Instructions to follow: Report each line from the records where the string "logo" turns up.
Supplied entries below:
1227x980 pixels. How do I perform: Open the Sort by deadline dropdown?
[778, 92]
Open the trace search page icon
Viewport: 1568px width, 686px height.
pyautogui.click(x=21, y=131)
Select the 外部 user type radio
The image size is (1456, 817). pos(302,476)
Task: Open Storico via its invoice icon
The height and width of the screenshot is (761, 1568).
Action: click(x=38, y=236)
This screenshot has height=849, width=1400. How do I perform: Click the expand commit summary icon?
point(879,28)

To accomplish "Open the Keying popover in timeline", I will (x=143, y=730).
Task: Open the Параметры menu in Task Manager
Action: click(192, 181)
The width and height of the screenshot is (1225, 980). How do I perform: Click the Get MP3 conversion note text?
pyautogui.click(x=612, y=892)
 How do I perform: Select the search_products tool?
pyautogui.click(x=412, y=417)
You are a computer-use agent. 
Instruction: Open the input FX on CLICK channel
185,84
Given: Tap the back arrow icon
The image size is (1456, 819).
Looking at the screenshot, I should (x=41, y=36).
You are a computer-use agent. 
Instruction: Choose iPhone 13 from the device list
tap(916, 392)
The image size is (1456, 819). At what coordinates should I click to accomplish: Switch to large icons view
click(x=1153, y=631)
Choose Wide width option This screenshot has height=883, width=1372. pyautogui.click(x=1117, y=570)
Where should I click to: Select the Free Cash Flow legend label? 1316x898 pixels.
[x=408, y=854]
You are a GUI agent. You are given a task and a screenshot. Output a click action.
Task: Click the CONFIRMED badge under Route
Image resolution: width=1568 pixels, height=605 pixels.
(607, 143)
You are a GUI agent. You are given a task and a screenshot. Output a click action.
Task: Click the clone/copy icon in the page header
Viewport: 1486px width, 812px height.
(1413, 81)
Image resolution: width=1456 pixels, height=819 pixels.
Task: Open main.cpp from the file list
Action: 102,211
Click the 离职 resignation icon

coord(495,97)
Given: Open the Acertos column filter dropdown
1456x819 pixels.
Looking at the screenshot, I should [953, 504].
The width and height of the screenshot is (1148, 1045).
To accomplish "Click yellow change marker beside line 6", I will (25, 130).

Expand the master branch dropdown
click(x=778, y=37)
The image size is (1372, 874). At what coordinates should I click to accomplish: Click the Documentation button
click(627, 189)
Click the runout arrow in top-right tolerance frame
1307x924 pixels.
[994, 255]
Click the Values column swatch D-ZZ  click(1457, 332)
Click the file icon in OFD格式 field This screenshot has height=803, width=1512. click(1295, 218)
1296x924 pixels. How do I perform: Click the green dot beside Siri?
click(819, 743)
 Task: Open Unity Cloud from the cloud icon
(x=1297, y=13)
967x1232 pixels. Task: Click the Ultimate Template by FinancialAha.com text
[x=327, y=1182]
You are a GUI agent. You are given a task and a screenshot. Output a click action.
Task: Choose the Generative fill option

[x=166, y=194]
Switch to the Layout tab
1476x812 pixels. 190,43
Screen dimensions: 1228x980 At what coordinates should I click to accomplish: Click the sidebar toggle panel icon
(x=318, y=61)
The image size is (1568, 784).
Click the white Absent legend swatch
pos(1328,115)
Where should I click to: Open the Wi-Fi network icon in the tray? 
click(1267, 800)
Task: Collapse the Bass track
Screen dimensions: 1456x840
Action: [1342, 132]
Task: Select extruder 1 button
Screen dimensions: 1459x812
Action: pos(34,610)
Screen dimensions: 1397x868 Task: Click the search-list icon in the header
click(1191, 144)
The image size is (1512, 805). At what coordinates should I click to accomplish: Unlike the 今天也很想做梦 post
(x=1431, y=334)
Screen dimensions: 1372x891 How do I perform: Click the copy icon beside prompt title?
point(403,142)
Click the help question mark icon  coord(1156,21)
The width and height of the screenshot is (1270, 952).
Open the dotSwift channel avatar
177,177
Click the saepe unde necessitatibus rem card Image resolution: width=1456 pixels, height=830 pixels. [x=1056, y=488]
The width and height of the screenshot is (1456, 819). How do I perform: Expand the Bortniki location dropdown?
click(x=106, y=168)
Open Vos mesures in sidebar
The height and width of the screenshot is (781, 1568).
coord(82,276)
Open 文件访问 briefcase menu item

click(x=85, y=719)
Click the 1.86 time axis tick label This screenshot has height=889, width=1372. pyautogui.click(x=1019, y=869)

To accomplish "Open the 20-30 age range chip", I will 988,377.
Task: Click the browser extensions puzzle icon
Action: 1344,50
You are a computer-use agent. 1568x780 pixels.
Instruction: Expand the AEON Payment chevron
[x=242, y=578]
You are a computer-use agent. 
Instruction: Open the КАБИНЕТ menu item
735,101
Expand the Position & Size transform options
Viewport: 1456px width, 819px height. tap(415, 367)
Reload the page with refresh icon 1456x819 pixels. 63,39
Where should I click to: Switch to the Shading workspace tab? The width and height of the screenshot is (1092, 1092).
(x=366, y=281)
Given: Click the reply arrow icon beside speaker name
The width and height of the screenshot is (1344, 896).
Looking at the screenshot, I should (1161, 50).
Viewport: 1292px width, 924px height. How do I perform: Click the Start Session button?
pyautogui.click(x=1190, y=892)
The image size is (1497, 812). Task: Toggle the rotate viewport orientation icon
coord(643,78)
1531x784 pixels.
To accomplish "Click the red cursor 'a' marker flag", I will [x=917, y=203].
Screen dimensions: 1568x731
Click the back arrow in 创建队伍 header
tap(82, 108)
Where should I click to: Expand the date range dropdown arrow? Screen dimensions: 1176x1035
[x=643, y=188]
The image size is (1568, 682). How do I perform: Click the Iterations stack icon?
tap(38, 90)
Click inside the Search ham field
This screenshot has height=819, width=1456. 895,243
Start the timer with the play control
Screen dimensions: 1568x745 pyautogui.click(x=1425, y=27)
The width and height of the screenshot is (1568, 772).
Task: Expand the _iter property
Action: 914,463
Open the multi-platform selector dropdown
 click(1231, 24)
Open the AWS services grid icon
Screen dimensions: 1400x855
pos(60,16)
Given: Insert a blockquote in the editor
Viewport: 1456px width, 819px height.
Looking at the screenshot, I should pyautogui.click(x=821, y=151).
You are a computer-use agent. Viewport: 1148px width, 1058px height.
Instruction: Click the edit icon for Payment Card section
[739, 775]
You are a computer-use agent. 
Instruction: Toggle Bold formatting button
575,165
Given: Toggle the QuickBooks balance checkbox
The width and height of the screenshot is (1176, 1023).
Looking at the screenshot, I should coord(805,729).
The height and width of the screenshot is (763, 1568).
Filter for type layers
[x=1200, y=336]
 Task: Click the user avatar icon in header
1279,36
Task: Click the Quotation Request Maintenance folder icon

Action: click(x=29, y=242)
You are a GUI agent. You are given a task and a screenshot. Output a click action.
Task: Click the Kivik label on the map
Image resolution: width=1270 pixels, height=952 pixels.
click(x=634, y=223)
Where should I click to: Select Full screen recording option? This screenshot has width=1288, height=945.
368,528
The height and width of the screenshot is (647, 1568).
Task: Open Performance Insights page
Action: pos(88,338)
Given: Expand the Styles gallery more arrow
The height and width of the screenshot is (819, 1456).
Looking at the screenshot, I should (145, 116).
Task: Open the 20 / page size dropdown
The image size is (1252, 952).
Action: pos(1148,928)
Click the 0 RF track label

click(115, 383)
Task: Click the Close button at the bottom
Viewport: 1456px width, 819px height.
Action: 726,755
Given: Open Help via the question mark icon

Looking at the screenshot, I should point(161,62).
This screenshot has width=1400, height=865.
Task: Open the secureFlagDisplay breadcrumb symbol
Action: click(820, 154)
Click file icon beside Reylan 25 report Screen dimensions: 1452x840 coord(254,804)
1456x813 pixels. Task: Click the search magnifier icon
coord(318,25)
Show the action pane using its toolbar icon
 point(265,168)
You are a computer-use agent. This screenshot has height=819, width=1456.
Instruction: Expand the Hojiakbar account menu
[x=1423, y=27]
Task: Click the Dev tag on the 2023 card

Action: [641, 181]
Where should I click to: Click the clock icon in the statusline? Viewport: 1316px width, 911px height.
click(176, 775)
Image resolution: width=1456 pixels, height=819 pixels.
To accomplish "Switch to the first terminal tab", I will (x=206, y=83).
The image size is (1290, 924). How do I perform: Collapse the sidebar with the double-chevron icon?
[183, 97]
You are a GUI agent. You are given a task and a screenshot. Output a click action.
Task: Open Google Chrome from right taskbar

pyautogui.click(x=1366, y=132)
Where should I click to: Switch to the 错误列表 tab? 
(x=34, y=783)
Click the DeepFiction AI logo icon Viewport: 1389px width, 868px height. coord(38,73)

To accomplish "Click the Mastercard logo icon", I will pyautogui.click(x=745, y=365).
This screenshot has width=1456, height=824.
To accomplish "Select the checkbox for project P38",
End of Supplied entries.
Task solution:
Click the DeepFiction AI logo icon Viewport: 1389px width, 868px height. coord(38,73)
To accomplish "Click the Mastercard logo icon", I will pyautogui.click(x=745, y=365).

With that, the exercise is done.